◆ TEXT PASSAGE:
* start *
35 Pueblitos Road Belen, New Mexico 87002
It was at the ’87 Bird City Show that I met the man, Everett
Rohrer. I had just built a fire in the Russell and was waiting for
her to warm up as the morning sun was just over the Kansas horizon.
He was on the platform of his Nichols and Shepard as I approached.
As both my hands were busy rolling a cigarette, I pointed at his
‘Is that a 992B?’
Everett gave me a quizzical glance as he squinted toward me into
the rising sun. ‘Why, yes it is,’ he replied, as he pulled
the Hamilton Railroad Watch from its pocket. It glistened in the
cool yellow rays as he pointed to the dent in back of the case, and
began a tale of a train wreck on Sherman Hill, where the
Transcontinental Railroad crosses its greatest obstacle, the Great
Divide, over the Rockies.
Heading west out of Cheyenne the roadbed begins rising gently
towards the Laramie Mountains. A sign along the nearby interstate
explains that the traveler is passing on top of a geological
formation of pre-Cambrian granite called the ‘Gang Plank’,
so named because it is an uninterrupted narrow shelf of the solid
pink rock inclined toward the west from Cheyenne to the Continental
Divide. The first siding along the track is Otto, then Granite
Canyon where the steepest portion lies, about seven miles further
is the wye at Buford, and five miles beyond is Sherman Summit.
In the early days the railroaders referred to it as the
‘Sherman Climb.’ This was the stretch of track on the
Transcontinental Railroad where they had to work the hardest. I
can’t think about Sherman Hill without it reminding me of the
poem ‘I Like To See It Lap The Miles,’ by Emily
Dickinson’ stop to feed itself at tanks; And then, prodigious,
step Around a pile of mountains, ‘It took more water and more
coal to get up this grade than any other section on the line.
Helper engines were placed in front of the trains at Cheyenne and
removed at the wye at Sherman to return trainless down the hill. A
‘wye’ is a configuration of track used to turn an engine
around facing the opposite direction. By the time a train reached
its stop at Sherman, the locomotive tenders were nearly void of
water, and coal was low. The water tank gave the necessary drink to
continue the journey into Laramie on the other side of the
mountains.
* end *
◆ INFORMATION SHOWN:
* start *
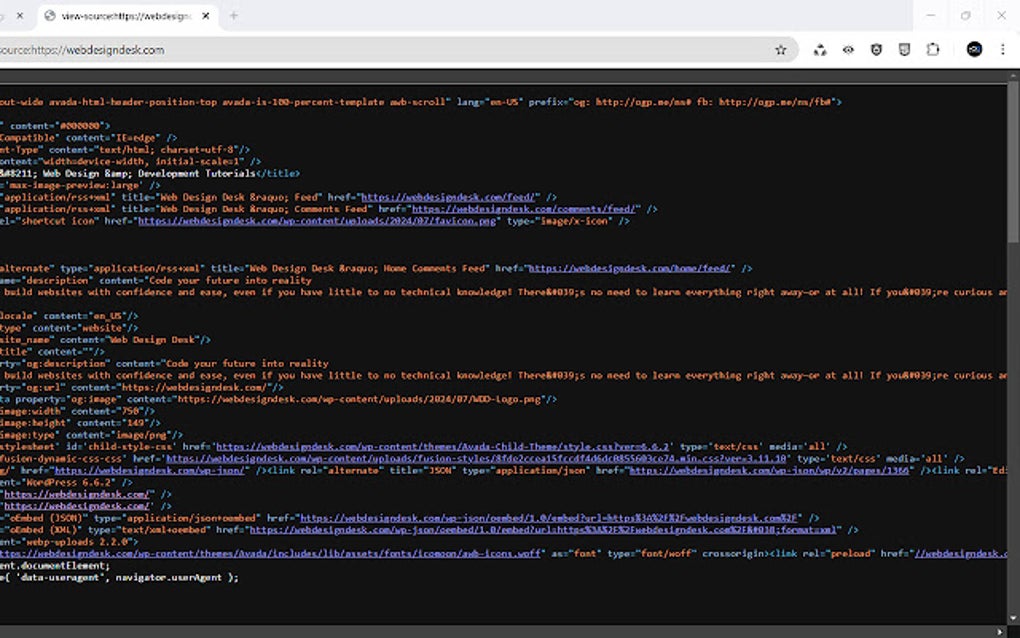Click the second shield extension icon

(x=905, y=49)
* end *
◆ INSTRUCTIONS TO FOLLOW: Copy word for word everything in the Sherman Hill passage from "In the early" down to "on the line.". The material above is separate from the Sherman Hill passage.

◆ RESPONSE TO THIS TASK:
In the early days the railroaders referred to it as the
‘Sherman Climb.’ This was the stretch of track on the
Transcontinental Railroad where they had to work the hardest. I
can’t think about Sherman Hill without it reminding me of the
poem ‘I Like To See It Lap The Miles,’ by Emily
Dickinson’ stop to feed itself at tanks; And then, prodigious,
step Around a pile of mountains, ‘It took more water and more
coal to get up this grade than any other section on the line.